Ten years ago saw the rise of people like David Beckham, straight men (even in traditionally male domains like sport) who like flashy accessories and a bit of gel in their hair. The press coined “metrosexual” to describe them. The word hasn’t aged well: the New York Times shows a sudden spike in the word’s usage in its pages in 2004, followed by a marked dropoff.

But that is perhaps because more specific words came into being to describe individual bits of the metrosexual’s life: manscaping (careful grooming of body hair); man-purse (later murse), a small bag for a mobile phone, wallet and keys so that they don’t bulk out the pockets of a stylish pair of trousers; man-icure (obvious enough); mandals (sandals for the metrosexual at play) and so on.

But a bigger change is afoot. A popular online collection of old photos shows how much American men used to casually touch each other: Victorian gentlemen posing with hands clasped; grizzled cowboys sitting with arms entwined, and a striking amount of lap-sitting. But such pictures from the middle of the 20th century and later are rare. The culprit is homophobia: as gay men became more visible, they were reviled, and men in the English-speaking world (though not only there) started avoiding any touch that might indicate they were that way inclined.

Gays have made startling progress in the past fifteen years, though, first in public visibility and soon after in legal rights: the ability to marry across America and in many other western democracies, protection from workplace discrimination and the like. When the world didn’t end, as many social conservatives predicted it must, Sodom-and-Gomorrah style, it had a freeing effect on straight men, too.

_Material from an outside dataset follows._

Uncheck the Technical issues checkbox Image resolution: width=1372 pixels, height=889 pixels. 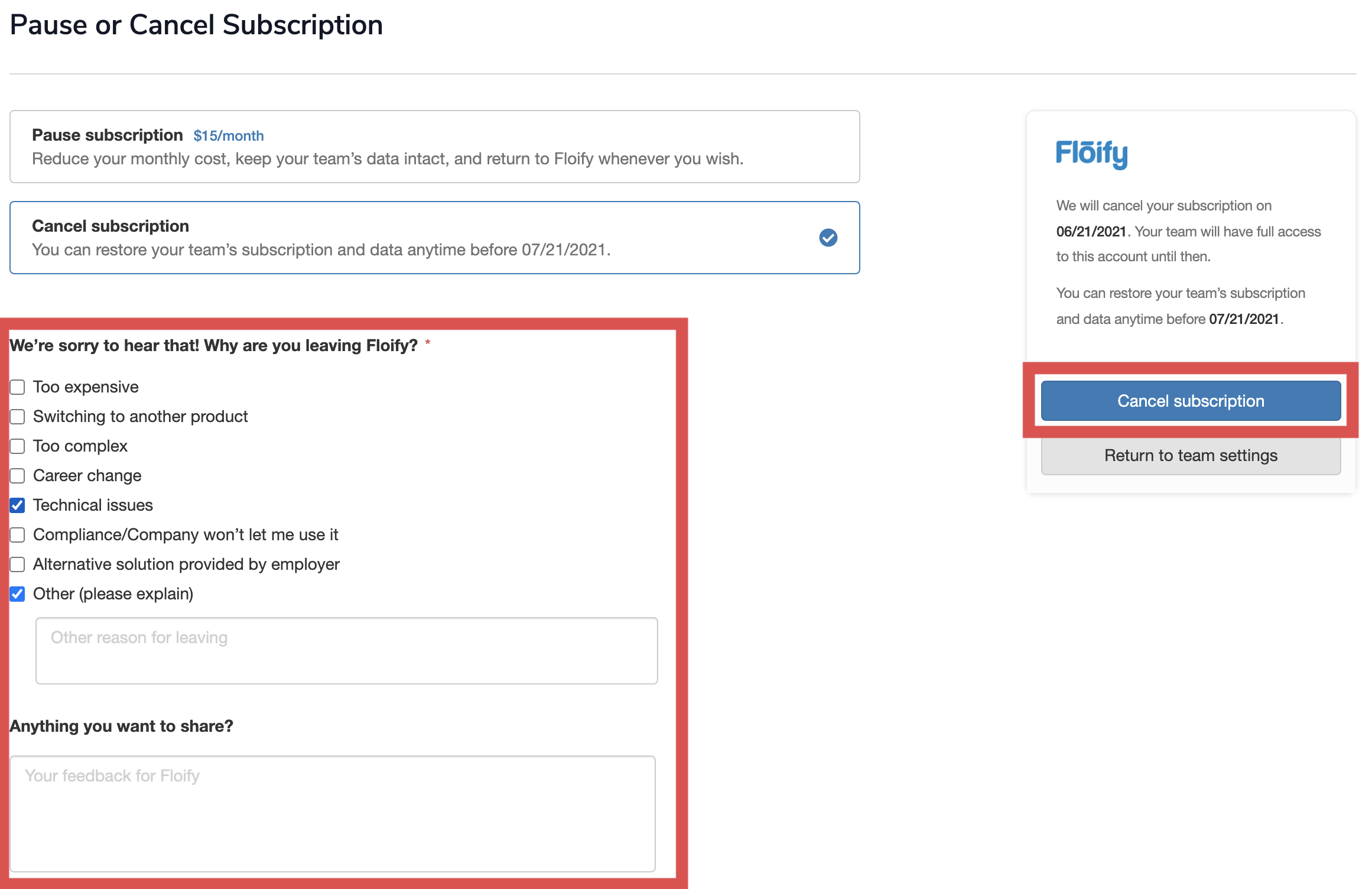[18, 505]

It turns out that straight men’s need for intense, intimate relationships with each other never went anywhere, as evidenced by the ebullient burst of words celebrating it. Pop culture has been a leading indicator: our Prospero blog recently reviewed two movies in the same week—“The Man from U.N.C.L.E.” and “The End of the Tour”—which our reviewers concluded were essentially “bromances”, a male friendship at the heart of each story. The word itself was boosted by 2009’s “I Love You, Man”, which Wikipedia describes without scare-quotes as a bromantic comedy—a genre with its own Wikipedia entry, created in 2014.

Around the bromance have appeared other words about its elements. “I Love You, Man” also boosted man-cave, a room in the house restricted to men only. "Entourage", a straight-male fantasy about actors and their friends chasing beautiful Hollywood starlets, is also a smart examination of male friendship. Its most memorable character, the tough-talking agent Ari Gold, popularised his way of ending a distracting conflict between two of the crew: “Hug it out, bitch!” The male hug has its own moniker: the bro-hug should be both genuinely affectionate, and vigorous enough to prove that both men could still wrestle down an enemy if needed.

A whole generation of young men feel comfortable taking man-dates out together, saying “I’m gay for” a male celebrity they like, and generally pressing man-, bro- (and dude-) into service for new words signalling that their straight-maleness is secure. The eagerness is refreshing, and telling. Everyone wins when no one is afraid to appear to be something that was never wrong in the first place.